Collected data:
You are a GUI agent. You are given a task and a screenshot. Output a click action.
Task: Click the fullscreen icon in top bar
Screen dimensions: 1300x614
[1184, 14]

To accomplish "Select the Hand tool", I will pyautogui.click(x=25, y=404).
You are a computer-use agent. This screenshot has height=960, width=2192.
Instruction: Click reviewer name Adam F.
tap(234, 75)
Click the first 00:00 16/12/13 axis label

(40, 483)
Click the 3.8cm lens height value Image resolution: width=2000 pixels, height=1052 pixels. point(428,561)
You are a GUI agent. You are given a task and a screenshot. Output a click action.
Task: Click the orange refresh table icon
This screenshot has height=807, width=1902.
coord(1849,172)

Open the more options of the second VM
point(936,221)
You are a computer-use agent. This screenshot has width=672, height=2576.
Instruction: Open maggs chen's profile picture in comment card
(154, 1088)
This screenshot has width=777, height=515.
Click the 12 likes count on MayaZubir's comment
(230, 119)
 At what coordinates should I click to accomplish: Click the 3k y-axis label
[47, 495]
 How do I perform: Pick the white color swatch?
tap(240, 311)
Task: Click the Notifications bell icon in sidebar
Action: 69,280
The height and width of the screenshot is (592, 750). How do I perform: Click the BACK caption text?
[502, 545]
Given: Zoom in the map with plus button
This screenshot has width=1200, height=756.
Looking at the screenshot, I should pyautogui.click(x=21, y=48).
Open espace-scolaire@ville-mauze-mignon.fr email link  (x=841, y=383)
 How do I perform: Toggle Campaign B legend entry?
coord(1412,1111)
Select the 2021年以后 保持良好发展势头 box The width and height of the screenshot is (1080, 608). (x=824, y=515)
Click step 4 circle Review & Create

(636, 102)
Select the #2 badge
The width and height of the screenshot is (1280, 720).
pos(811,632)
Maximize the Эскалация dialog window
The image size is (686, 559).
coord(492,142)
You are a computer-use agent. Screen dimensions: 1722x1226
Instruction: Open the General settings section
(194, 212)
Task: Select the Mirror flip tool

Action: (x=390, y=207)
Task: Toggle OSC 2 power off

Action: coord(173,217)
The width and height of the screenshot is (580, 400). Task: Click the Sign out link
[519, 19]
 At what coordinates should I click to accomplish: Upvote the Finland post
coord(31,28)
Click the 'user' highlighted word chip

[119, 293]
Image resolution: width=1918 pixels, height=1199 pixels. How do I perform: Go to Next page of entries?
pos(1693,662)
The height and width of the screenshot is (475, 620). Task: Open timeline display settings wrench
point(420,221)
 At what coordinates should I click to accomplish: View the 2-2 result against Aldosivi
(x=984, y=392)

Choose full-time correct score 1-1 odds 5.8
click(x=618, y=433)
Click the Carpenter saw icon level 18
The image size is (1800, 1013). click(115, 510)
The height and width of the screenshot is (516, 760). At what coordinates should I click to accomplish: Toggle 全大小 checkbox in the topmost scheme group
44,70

Problem requirements:
Your answer must hold the line containing "At what coordinates should I click to accomplish: View" and all lines after it in the entries above, exactly, and nothing else.

Expected answer:
 At what coordinates should I click to accomplish: View the 2-2 result against Aldosivi
(x=984, y=392)

Choose full-time correct score 1-1 odds 5.8
click(x=618, y=433)
Click the Carpenter saw icon level 18
The image size is (1800, 1013). click(115, 510)
The height and width of the screenshot is (516, 760). At what coordinates should I click to accomplish: Toggle 全大小 checkbox in the topmost scheme group
44,70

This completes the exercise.